Тереза перестает вязать и смотрит на Эжени с улыбкой – холодной и спокойной, освоенной за годы смирения и самоотрешенности.
– Меня прям там, на месте, и повязали. Уж как я орала! Словами не передать. Но ни разу с тех пор не пожалела, что его столкнула. Об одном лишь сокрушаюсь – что не сделала этого раньше, и не потому, что он меня бил, а потому что разлюбил ради другой.
– И за все двадцать лет… вас так и не выпустили на свободу?
– А я не хочу никуда идти.
– Как же это?
– Да вот так. Понимаешь, я никогда не чувствовала себя так покойно, как здесь, среди чокнутых. Мужики дурно со мной обращались. Все тело у меня изувечено – хромаю, нога зверски ноет, пописать не могу, не скрючившись от боли в три погибели, шрам через всю левую грудь – мне ее ножом отрезать хотели. А здесь я вроде как под защитой, среди своих, женщин. Вяжу шали для девчонок. Покойно мне. Так что нет, за ворота я ни-ни. Пока у мужиков будет хер между ног, беды для нас на земле не закончатся.

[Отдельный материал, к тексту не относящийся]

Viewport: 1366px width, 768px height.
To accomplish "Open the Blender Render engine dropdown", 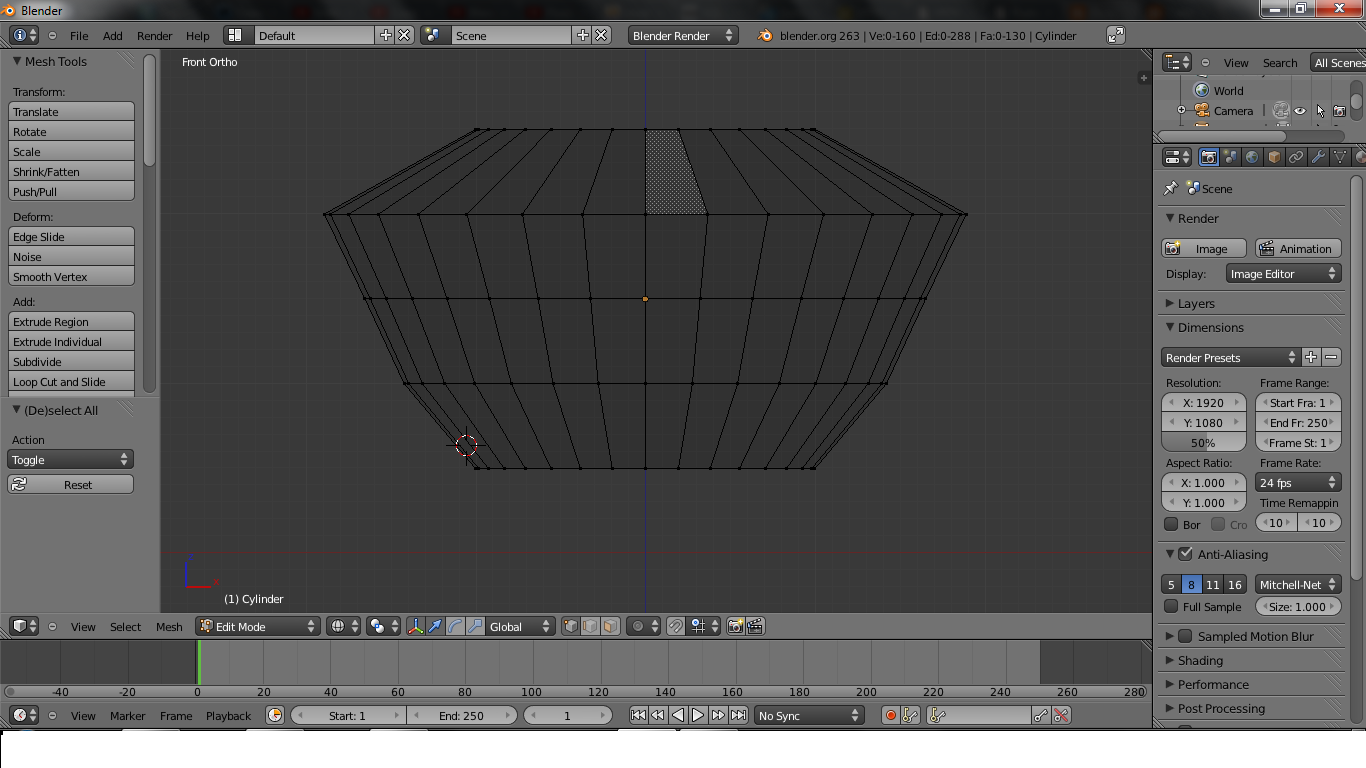I will 682,34.
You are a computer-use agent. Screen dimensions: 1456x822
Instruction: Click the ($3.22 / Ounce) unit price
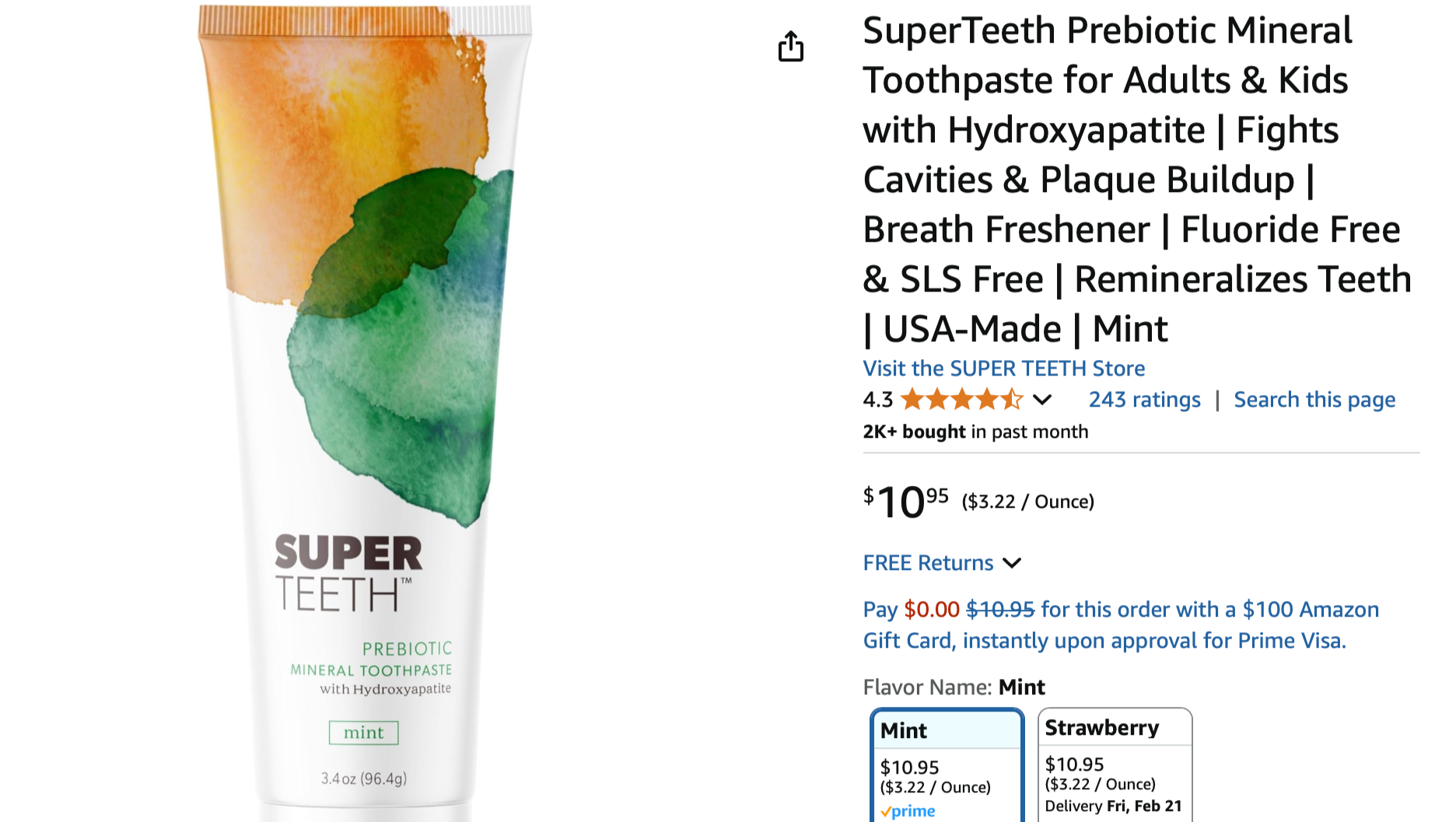(x=1027, y=502)
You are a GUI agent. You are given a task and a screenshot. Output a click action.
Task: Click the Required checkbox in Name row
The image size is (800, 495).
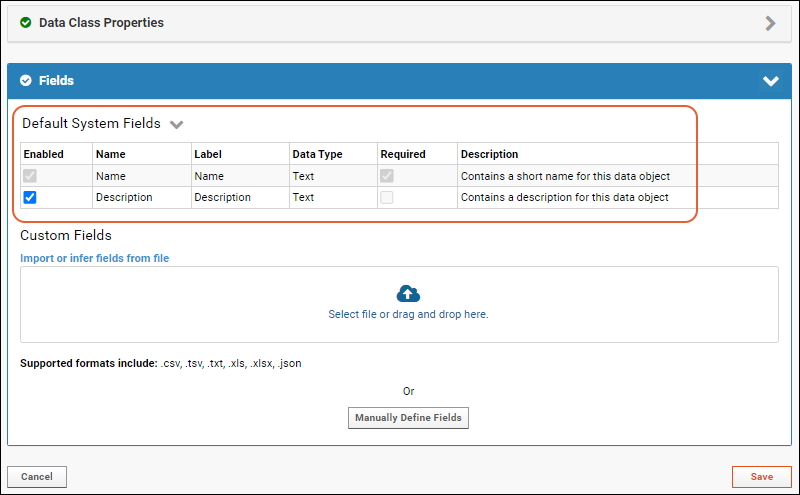[x=387, y=176]
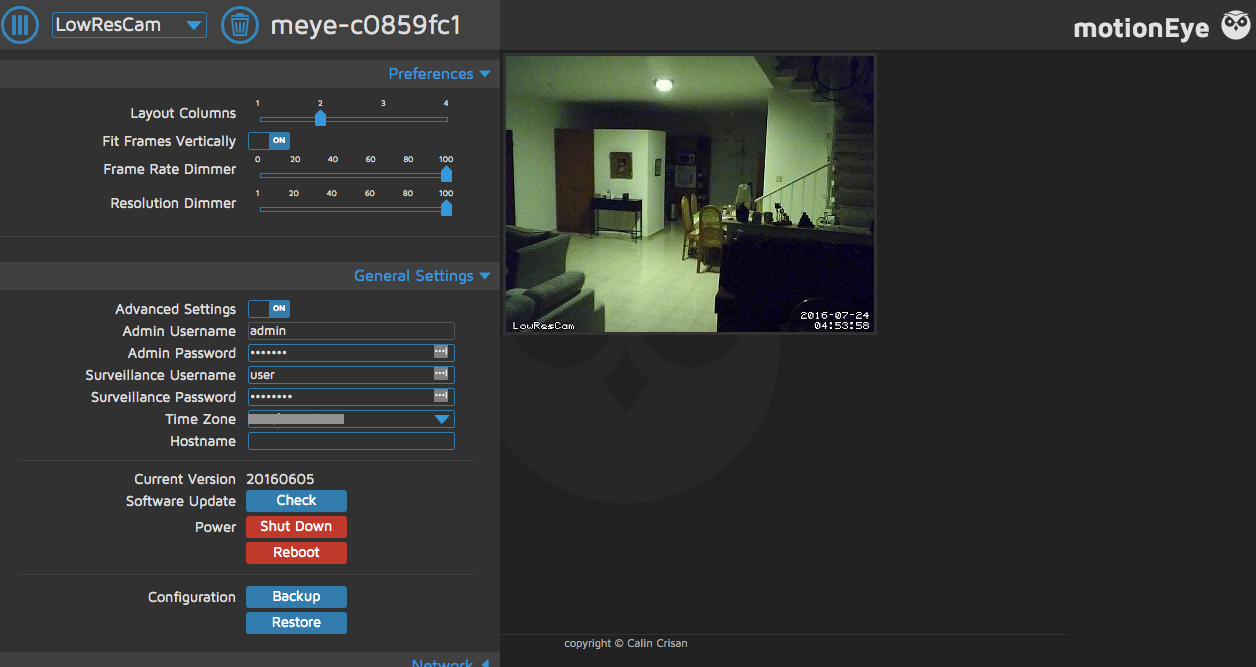Click the trash icon to remove camera
This screenshot has height=667, width=1256.
[x=239, y=25]
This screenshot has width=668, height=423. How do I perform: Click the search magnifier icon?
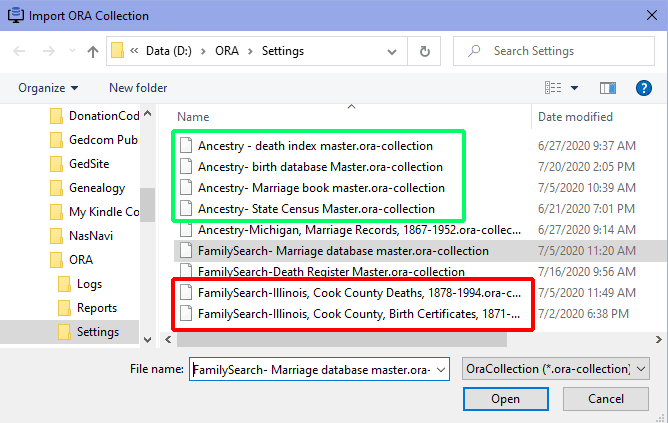(474, 51)
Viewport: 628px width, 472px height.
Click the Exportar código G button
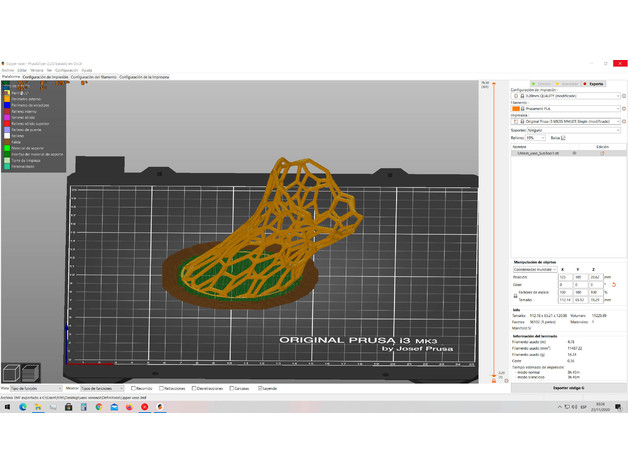click(568, 387)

Эжени краснеет и отворачивается. Она не привыкла к таким грубым выражениям, и в рассказе Терезы ее поразило не столько содержание, сколько форма. Эжени выросла в буржуазной среде, где единственной вольностью в поведении, которую время от времени можно было себе разрешить, считался смех на публике, а о нищете и о жизни в том Париже, откуда вышла Тереза, она лишь читала в газетах и в книгах Золя. Теперь ей придется иметь дело с другой столицей – с той, где чащобы Монмартра и косогоры Бельвиля, где грязь, нечистоты, арго и где крысы снуют по канавам. В платье, скроенном портным с Больших бульваров, Эжени чувствует себя непростительно буржуазной. Уже одно это платье, обычный предмет одежды, отделяет ее от остальных женщин в дортуаре. И отчаянно хочется его снять.